Your objective: Quote exactly, and only, the lines of the material below from the line with "Karte: Dampferbedarf (159, 88)" through the line with "Dernières réalisations (677, 62)".

Task data:
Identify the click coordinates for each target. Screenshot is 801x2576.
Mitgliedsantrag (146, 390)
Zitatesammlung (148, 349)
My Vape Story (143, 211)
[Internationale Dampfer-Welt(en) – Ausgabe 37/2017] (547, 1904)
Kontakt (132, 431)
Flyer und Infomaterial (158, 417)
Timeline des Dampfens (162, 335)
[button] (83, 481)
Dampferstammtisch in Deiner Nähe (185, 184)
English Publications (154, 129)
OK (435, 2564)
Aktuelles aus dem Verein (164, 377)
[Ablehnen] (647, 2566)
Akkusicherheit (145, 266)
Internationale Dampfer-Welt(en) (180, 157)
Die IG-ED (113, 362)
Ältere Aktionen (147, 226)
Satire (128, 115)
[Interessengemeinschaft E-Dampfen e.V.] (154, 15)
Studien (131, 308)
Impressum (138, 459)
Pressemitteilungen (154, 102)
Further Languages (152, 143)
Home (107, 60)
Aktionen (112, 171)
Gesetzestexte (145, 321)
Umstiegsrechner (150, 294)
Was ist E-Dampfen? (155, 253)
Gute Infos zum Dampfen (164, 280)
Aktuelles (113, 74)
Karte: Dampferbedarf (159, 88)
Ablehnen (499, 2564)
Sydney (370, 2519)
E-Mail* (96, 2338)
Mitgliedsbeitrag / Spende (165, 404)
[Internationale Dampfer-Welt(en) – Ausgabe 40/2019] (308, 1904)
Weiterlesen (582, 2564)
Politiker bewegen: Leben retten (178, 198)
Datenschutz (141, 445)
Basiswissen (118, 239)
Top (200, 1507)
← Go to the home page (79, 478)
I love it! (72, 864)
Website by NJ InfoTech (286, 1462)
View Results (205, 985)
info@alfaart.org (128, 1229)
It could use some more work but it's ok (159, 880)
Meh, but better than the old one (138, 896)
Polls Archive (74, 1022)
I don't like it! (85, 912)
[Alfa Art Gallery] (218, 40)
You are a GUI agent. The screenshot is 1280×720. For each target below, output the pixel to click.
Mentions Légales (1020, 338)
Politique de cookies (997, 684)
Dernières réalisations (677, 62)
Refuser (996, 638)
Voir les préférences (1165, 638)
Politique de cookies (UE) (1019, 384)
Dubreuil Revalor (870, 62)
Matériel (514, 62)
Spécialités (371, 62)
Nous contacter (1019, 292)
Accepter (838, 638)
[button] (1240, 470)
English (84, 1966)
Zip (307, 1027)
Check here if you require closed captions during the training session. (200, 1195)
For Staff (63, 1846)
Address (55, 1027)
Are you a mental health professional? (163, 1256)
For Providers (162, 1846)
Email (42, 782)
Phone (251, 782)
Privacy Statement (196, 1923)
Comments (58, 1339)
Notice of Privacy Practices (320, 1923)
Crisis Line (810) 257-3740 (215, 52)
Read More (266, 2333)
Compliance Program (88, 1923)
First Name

Finished task:
Karte: Dampferbedarf (159, 88)
Ablehnen (499, 2564)
Sydney (370, 2519)
E-Mail* (96, 2338)
Mitgliedsbeitrag / Spende (165, 404)
[Internationale Dampfer-Welt(en) – Ausgabe 40/2019] (308, 1904)
Weiterlesen (582, 2564)
Politiker bewegen: Leben retten (178, 198)
Datenschutz (141, 445)
Basiswissen (118, 239)
Top (200, 1507)
← Go to the home page (79, 478)
I love it! (72, 864)
Website by NJ InfoTech (286, 1462)
View Results (205, 985)
info@alfaart.org (128, 1229)
It could use some more work but it's ok (159, 880)
Meh, but better than the old one (138, 896)
Polls Archive (74, 1022)
I don't like it! (85, 912)
[Alfa Art Gallery] (218, 40)
You are a GUI agent. The screenshot is 1280×720. For each target below, output the pixel to click.
Mentions Légales (1020, 338)
Politique de cookies (997, 684)
Dernières réalisations (677, 62)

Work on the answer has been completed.